We monitored the process with an inline visual inspection system (PATVIS APA, Sensum) (Figure 1). The system acquired images of pellets through the glass wall of the fluidized bed coater and analysed them in realtime. The pellets were monitored in free fall, which allowed the system to detect and measure the presence of agglomerated pellets in the process (Figure 2). Image acquisition rate was performed with high speed at 100 frames per second, providing 100 000 real-time particle measurements per minute on average. The percentage of agglomerated pellets was expressed as a volumetric ratio between all detected agglomerated pellets and all analysed pellets in one minute time intervals.

Imaging setup, equipment and materials used for the coating process
Figure 1: Imaging setup, equipment and materials used for the coating process
The visual inspection system uses advanced computer vision algorithms to detect single and agglomerated pellets.
Figure 2: The visual inspection system uses advanced computer vision algorithms to detect single and agglomerated pellets.

Determination of the optimal spray rate

presents an in-line estimation of the percentage of agglomerated pellets during the single coating process, where the spray rate (SR) was tested at 6 levels. At the start of the process, we could observe the formation of soft agglomerates
Figure 3: presents an in-line estimation of the percentage of agglomerated pellets during the single coating process, where the spray rate (SR) was tested at 6 levels. At the start of the process, we could observe the formation of soft agglomerates. Soft agglomerates started to break apart after the first 8 minutes of spraying, when the process stabilised. The percentage of agglomerates started to increase exponentially after the third increment. A linear trend line was fitted to each increment to ascertain agglomeration speed or rate (AR). At the end of the process, off-line sieve analysis confirmed a high final percentage of agglomerates at 64.6 %.

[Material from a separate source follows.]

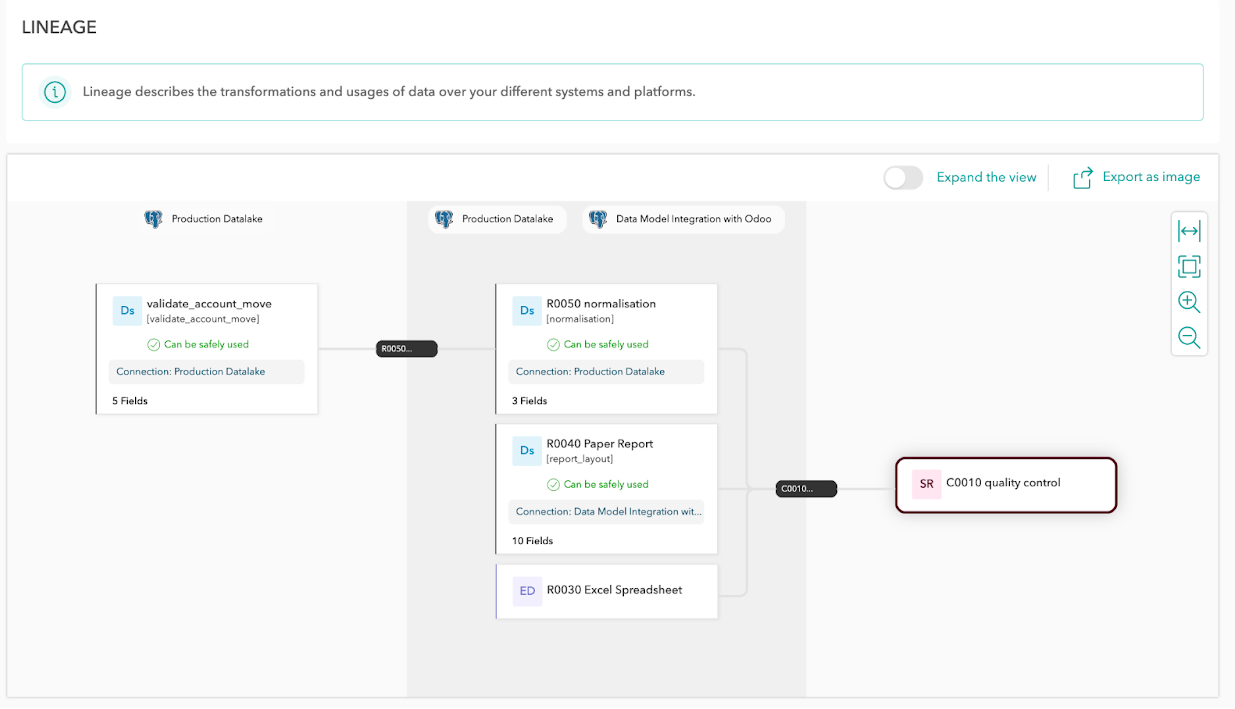
Task: Click the C0010 transformation label on the edge
Action: (806, 488)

Figure 4: From the slope of the fitted trend lines in Figure 3, we obtained the agglomeration rate (AR) for each SR level. With the increasing spray rate and constant inlet air temperature, the temperature of the product decreased and the percentage of agglomerates increased. We can observe an increase in the rate of agglomeration for every incremental increase of SR. The in-line measurements show us that the process is at its optimum in-between of 9.3 g/min and 10.5 g/min SR, where no new agglomerates are forming. In contrast, the final tested SR at 14 g/min produced almost a percent of new agglomerates every minute.

Conclusions

We used an in-line visual inspection tool (PATVIS APA, Sensum) to monitor a pellet coating process with methyl cellulose (Metolose® SM-4, Shin-Etsu), where the spray rate was incrementally increased throughout the process. The in-line agglomeration measurements provided us immediate feedback of the process performance and gave us an insight and understanding of the spray rate influence on the coating process. With such an effective approach, we were able to determine the optimal spray rate within a single process run. This is a great step towards saving time and costs in pharmaceutical R&D.